→ Task brief: Tally the lines of the records that contain the word "purple". Reply with only the number.

→ Exercise materials:
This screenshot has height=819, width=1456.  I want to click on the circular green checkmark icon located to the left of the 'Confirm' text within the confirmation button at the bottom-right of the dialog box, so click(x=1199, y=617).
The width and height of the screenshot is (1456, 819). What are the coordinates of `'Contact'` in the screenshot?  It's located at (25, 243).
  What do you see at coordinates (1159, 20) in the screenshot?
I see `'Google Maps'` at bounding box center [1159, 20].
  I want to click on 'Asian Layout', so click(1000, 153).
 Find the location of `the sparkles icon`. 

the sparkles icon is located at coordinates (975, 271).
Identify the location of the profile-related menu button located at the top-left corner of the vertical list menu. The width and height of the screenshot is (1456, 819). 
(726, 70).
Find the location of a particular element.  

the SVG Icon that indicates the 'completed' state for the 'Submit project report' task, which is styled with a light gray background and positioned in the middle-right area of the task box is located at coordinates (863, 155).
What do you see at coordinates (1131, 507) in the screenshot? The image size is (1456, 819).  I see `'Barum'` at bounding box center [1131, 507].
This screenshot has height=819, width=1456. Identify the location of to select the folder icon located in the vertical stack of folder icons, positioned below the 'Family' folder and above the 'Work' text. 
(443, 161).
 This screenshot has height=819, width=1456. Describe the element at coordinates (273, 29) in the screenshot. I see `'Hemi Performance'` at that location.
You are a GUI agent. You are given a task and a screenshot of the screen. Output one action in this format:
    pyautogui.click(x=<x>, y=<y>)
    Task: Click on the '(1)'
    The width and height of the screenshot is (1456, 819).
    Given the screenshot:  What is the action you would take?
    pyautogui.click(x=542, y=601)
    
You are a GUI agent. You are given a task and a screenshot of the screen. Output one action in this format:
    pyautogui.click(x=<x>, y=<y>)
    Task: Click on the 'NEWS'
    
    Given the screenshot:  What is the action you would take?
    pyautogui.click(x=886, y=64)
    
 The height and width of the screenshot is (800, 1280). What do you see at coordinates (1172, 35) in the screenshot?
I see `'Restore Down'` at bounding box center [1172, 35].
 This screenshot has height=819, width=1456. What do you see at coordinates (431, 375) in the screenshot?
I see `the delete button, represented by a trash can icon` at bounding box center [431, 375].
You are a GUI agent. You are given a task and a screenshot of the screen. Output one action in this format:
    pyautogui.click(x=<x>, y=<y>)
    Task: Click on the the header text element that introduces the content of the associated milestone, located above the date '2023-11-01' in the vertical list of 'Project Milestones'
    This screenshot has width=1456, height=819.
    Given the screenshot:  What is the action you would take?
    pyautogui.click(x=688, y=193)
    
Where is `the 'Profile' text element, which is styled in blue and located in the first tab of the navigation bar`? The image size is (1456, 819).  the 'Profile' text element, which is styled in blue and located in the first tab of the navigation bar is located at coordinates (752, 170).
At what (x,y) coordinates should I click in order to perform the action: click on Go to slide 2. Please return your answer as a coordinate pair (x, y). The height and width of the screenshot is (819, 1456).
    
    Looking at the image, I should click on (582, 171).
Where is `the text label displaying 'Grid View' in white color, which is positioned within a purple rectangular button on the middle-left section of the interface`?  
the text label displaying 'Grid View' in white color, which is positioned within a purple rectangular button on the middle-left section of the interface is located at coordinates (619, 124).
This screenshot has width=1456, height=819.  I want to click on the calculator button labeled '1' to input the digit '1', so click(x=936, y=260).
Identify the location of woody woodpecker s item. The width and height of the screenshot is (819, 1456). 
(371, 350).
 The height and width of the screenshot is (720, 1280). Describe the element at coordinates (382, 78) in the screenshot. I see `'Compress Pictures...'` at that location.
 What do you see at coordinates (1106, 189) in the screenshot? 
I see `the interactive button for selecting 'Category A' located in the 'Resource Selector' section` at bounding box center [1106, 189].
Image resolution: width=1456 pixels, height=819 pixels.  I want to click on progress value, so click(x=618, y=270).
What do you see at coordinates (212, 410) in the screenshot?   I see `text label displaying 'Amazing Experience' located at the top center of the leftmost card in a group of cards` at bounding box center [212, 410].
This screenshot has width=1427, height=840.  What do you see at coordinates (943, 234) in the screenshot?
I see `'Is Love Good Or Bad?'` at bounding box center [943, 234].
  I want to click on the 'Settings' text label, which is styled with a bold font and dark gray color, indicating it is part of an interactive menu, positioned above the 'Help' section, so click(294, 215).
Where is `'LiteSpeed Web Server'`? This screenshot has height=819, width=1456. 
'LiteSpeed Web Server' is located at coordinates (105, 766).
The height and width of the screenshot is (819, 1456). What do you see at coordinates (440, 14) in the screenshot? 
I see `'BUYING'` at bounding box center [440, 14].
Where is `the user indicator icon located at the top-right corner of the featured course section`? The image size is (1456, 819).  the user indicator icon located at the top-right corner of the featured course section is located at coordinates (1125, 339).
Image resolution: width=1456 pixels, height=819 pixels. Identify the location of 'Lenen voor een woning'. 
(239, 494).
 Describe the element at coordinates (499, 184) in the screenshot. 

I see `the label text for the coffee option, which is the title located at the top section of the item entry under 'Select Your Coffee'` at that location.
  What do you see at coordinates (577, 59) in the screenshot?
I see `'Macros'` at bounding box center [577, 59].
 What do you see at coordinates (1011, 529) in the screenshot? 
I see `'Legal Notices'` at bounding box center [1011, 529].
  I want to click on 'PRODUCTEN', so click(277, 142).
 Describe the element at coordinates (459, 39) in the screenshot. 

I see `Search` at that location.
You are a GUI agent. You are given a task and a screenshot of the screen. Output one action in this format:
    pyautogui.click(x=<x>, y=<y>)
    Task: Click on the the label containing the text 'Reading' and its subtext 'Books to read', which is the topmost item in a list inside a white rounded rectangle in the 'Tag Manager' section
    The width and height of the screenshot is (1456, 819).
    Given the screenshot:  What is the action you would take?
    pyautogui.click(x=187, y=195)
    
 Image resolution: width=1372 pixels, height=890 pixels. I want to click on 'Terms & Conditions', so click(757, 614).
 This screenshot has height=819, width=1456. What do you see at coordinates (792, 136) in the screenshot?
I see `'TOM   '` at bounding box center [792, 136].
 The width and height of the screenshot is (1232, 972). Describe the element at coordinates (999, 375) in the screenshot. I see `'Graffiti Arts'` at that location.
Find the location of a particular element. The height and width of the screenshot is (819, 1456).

→ Response: 2